● To do: The answer is to consist only of an exact retyping of the lines from the one containing "Where should I" to the end of the entries, without pictures.

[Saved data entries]
++++++

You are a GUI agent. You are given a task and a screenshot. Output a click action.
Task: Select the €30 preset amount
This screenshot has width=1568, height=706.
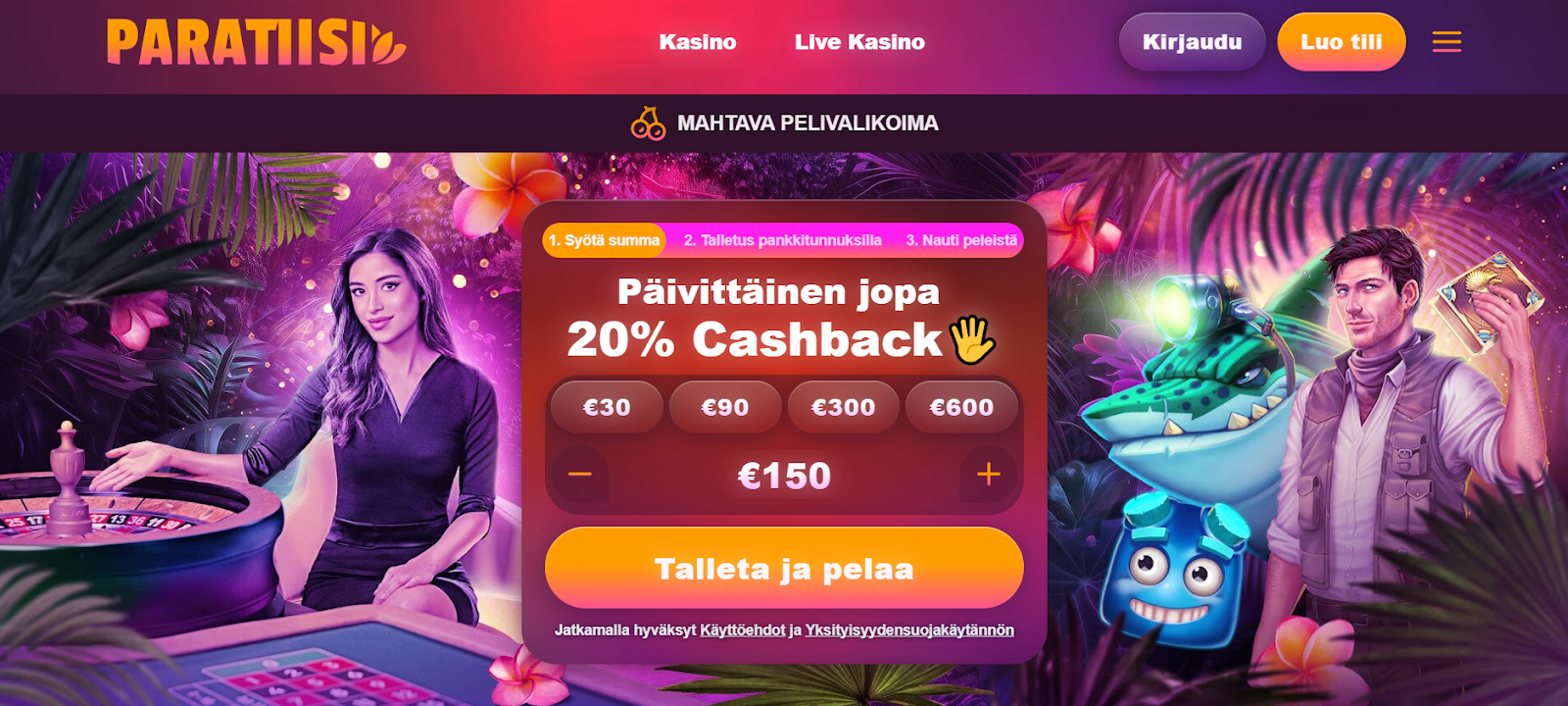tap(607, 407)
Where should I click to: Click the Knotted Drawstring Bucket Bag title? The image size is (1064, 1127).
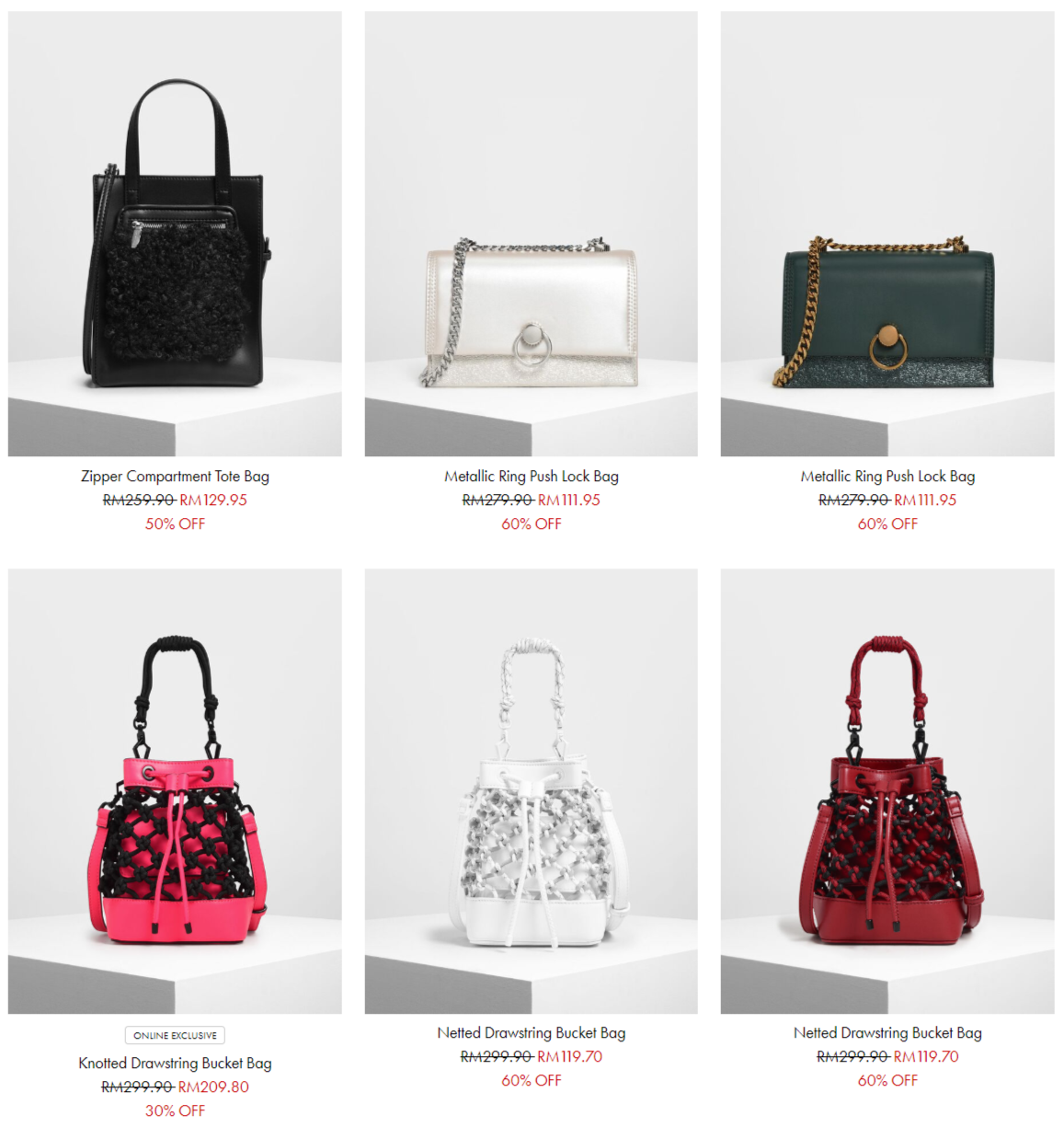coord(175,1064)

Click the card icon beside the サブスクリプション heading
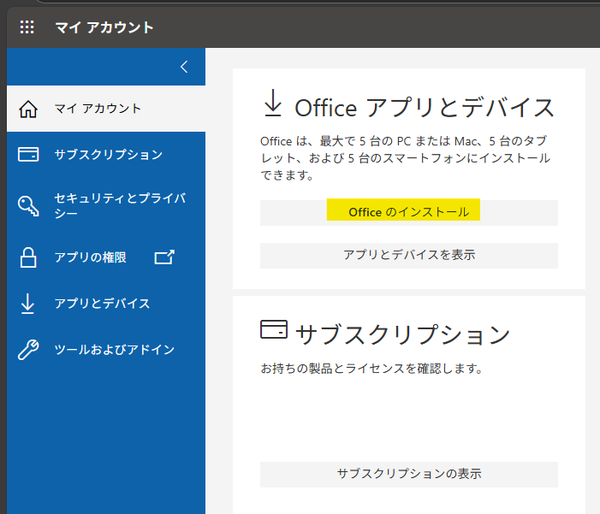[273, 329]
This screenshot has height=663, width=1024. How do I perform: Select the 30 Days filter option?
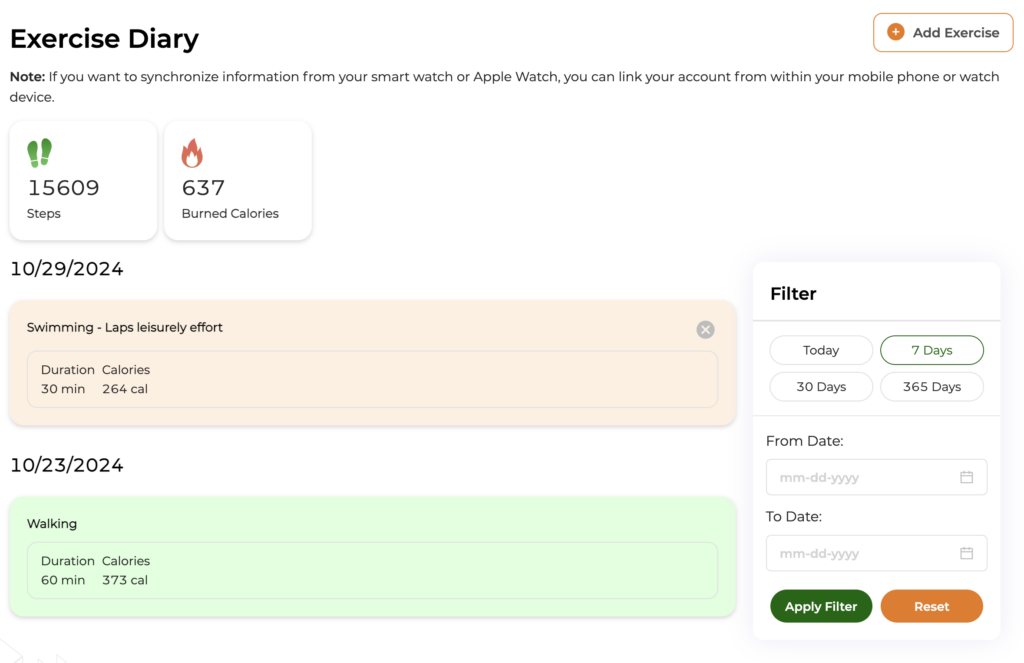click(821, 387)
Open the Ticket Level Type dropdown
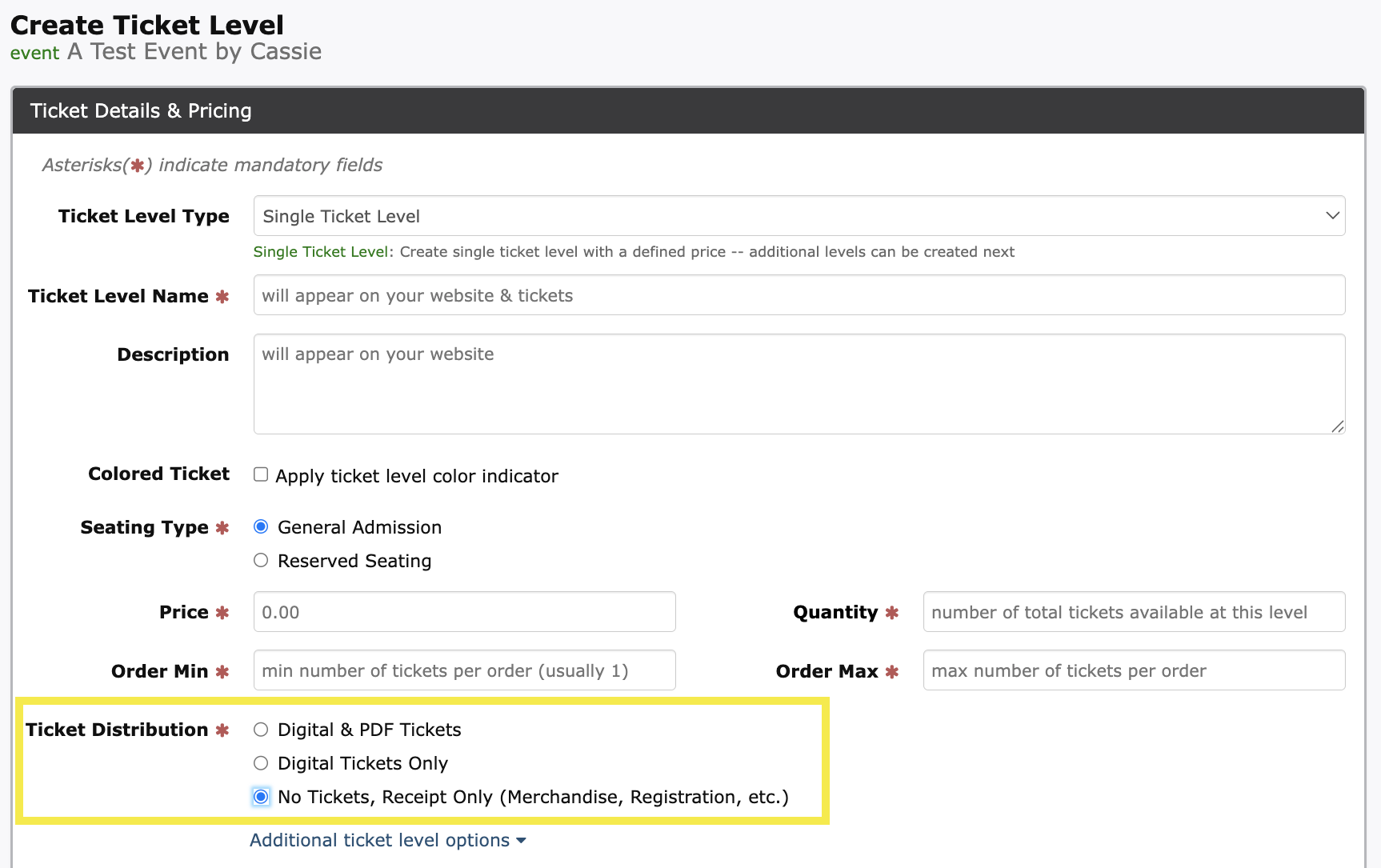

++++++

● Answer space:
Where should I click to: Click the Knotted Drawstring Bucket Bag title? The image size is (1064, 1127).
coord(175,1064)

Click the card icon beside the サブスクリプション heading
[273, 329]
This screenshot has height=663, width=1024. How do I perform: Select the 30 Days filter option?
click(821, 387)
Open the Ticket Level Type dropdown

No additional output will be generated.